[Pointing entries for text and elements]
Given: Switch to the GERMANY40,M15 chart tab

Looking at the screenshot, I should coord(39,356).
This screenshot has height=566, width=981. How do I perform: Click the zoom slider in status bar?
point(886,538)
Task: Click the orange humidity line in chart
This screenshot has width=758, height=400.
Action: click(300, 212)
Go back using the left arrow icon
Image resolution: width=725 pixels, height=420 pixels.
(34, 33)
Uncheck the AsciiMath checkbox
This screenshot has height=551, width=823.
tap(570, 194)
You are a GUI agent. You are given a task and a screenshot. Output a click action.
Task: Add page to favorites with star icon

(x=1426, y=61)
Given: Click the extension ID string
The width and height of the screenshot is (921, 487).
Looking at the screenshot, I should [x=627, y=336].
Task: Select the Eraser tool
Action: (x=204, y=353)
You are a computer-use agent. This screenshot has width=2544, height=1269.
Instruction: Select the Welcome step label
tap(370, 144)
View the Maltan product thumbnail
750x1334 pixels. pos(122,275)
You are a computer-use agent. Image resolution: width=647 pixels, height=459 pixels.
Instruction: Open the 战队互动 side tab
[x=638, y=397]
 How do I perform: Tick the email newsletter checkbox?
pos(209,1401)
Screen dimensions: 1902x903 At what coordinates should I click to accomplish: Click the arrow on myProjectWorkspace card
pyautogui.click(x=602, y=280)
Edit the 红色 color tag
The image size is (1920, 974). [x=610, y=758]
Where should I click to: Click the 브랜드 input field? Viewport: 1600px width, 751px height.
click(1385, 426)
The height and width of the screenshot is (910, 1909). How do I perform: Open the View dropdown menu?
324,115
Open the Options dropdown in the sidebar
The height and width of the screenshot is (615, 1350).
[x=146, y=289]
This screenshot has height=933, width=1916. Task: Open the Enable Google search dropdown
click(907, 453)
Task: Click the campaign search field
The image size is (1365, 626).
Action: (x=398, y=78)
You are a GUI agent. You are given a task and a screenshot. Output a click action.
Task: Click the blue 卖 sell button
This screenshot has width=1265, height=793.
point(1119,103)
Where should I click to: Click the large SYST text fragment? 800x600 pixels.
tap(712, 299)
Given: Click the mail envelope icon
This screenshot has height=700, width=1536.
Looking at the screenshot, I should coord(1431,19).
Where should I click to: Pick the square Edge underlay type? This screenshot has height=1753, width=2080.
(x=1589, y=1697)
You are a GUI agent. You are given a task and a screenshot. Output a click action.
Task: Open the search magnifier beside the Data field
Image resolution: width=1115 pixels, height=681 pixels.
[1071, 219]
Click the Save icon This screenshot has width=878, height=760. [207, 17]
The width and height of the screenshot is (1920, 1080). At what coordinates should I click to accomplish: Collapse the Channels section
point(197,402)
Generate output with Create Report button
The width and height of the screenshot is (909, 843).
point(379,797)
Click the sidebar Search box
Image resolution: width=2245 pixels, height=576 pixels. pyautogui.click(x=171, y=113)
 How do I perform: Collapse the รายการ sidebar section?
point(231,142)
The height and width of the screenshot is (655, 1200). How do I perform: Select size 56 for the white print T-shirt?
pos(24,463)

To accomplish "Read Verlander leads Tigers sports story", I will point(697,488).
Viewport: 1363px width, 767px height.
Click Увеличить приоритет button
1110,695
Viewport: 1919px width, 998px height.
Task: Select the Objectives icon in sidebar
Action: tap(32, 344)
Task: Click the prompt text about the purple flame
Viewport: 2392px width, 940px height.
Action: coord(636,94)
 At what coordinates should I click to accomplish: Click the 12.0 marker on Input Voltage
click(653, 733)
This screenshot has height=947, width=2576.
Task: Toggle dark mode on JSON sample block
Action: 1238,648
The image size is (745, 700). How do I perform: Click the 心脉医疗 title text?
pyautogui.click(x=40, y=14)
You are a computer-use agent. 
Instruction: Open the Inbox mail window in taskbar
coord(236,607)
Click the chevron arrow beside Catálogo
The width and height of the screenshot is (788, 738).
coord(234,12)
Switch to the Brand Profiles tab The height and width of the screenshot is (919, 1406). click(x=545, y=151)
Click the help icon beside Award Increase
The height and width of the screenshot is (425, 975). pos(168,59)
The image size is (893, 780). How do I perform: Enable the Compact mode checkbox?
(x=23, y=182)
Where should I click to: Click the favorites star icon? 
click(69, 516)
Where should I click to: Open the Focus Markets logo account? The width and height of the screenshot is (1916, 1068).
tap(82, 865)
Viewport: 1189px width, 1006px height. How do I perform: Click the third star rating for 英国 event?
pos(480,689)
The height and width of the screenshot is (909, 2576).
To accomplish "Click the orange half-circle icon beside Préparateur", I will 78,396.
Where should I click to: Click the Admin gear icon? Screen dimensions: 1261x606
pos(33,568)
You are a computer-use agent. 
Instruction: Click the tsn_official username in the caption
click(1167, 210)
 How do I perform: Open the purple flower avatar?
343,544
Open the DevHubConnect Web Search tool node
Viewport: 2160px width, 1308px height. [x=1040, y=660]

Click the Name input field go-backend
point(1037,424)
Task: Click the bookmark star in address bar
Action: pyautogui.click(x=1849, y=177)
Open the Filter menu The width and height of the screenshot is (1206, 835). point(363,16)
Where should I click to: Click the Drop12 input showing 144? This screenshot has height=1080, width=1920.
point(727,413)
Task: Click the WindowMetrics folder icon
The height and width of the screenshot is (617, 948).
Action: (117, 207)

TASK DESCRIPTION> Turn the entries above into a JSON list of strings, one string per line, with blank lines left out. Begin at the line that contains "Click the chevron arrow beside Catálogo" and continue through the line that contains "pos(480,689)".

RESULT FOR THIS TASK>
[
  "Click the chevron arrow beside Catálogo",
  "The width and height of the screenshot is (788, 738).",
  "coord(234,12)",
  "Switch to the Brand Profiles tab The height and width of the screenshot is (919, 1406). click(x=545, y=151)",
  "Click the help icon beside Award Increase",
  "The height and width of the screenshot is (425, 975). pos(168,59)",
  "The image size is (893, 780). How do I perform: Enable the Compact mode checkbox?",
  "(x=23, y=182)",
  "Where should I click to: Click the favorites star icon? ",
  "click(69, 516)",
  "Where should I click to: Open the Focus Markets logo account? The width and height of the screenshot is (1916, 1068).",
  "tap(82, 865)",
  "Viewport: 1189px width, 1006px height. How do I perform: Click the third star rating for 英国 event?",
  "pos(480,689)"
]